La Cour de cassation casse et annule sans renvoi l’arrêt rendu par la cour d’appel au visa notamment de l’article 1434-15-2 du Code pénal. Il relève de ce texte que «  toute personne ayant connaissance de la convention secrète de déchiffrement d’un moyen de cryptologie susceptible d’avoir été utilisé pour préparer, faciliter ou commettre un crime ou un délit, est tenue de remettre ladite convention aux autorités judiciaires ou de la mettre en œuvre, sur les réquisitions de ces autorités délivrées en application des titres II et III du livre Ier du code de procédure pénale. » Elle vient ensuite définir et c’est là l’apport principal de l’arrêt ce qu’est une convention de déchiffrement au moyen de cryptologie, cela consiste selon elle en « la mise au clair des données qui ont été préalablement transformées, par tout matériel ou logiciel, dans le but de garantir la sécurité de leur stockage, et d’assurer ainsi notamment leur confidentialité. » La Cour de cassation dans cet arrêt affirme qu’un code de déverrouillage d’un téléphone portable est susceptible de constituer une telle convention quand le téléphone est équipé d’un moyen de cryptologie.

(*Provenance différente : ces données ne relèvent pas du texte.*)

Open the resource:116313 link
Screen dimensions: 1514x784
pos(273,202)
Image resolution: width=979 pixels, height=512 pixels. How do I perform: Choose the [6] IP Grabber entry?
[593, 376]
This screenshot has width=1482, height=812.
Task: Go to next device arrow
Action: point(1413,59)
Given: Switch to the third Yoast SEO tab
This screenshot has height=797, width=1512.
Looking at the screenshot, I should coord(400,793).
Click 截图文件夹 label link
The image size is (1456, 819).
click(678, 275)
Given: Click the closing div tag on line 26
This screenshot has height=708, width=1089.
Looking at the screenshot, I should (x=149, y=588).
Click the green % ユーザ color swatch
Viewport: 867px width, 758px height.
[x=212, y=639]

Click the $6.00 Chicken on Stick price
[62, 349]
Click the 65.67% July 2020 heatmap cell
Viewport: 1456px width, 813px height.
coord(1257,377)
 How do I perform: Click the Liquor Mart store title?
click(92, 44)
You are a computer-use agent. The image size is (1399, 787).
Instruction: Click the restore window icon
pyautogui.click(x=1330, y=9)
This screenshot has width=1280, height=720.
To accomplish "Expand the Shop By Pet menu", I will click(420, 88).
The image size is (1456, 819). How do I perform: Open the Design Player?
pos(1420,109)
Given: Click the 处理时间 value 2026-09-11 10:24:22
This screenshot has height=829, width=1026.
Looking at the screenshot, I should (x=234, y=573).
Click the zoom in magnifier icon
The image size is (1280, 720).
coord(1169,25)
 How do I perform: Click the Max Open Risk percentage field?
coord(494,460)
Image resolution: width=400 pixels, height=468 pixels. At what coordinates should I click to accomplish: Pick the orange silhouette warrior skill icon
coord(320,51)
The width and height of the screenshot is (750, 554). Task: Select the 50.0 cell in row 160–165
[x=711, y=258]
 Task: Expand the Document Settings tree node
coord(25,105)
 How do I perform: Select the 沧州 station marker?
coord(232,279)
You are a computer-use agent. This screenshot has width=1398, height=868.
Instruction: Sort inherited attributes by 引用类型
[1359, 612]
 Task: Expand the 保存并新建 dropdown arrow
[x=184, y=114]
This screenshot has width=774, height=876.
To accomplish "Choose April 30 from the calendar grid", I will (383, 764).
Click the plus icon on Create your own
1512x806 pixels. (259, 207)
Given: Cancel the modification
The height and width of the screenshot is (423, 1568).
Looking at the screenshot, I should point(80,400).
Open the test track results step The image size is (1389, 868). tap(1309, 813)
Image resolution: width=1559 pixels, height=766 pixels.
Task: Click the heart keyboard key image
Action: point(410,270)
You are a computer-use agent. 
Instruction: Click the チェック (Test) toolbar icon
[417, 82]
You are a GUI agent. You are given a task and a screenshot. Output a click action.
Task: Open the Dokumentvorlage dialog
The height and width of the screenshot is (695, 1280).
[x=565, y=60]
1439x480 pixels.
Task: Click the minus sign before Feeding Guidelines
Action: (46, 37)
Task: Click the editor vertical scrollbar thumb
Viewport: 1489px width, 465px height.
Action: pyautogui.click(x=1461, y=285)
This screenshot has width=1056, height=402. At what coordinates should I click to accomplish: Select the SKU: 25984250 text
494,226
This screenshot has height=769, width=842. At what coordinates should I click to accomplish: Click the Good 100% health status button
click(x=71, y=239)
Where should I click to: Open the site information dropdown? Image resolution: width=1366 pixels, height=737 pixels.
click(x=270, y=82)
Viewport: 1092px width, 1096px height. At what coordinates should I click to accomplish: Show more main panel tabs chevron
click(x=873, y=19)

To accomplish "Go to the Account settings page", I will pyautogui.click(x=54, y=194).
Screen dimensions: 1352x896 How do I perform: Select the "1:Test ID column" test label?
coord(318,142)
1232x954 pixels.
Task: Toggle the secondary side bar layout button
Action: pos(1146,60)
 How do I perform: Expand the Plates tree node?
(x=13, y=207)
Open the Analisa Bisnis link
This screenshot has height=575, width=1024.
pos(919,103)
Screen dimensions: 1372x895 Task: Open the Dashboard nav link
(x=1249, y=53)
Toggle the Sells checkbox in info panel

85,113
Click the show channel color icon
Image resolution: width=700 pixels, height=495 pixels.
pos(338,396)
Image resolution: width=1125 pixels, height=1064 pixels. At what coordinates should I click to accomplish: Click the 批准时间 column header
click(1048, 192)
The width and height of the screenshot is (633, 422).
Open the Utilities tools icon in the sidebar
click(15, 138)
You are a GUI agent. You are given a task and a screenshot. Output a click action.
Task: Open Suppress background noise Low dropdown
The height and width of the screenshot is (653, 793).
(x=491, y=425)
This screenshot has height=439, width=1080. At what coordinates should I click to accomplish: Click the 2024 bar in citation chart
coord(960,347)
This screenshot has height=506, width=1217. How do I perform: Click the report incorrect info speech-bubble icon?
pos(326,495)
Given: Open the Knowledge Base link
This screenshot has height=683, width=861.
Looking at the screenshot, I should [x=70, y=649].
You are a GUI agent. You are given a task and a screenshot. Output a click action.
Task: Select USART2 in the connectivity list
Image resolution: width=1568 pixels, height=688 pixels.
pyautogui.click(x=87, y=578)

Il ressort de l’arrêt deux conditions cumulatives devant être réunies pour que l’article 1434-15-2 du code pénal puisse s’appliquer à l’obligation de dévoiler son code de dérouillage de téléphone à un officier de police : faire l’objet d’une réquisition ce qui nécessite que la personne en garde à vue ait été avertie que le refus de délivrer son code de déverrouillage est susceptible de constituer une infraction pénal et que le téléphone en cause soit équipé d’un moyen de cryptologie. La Cour de cassation précise sur ce dernier point que la notion de « téléphone d’usage courant » est inopérante pour écarter cette seconde condition.

Ainsi refuser aujourd’hui de dévoiler le code de déverrouillage de son téléphone à un officier de police peut dans certains cas être lourd de conséquences, le délit de l’article 1434-15-2 du code pénal étant passible de 3 ans d’emprisonnement et de 270 000 euros d’amende.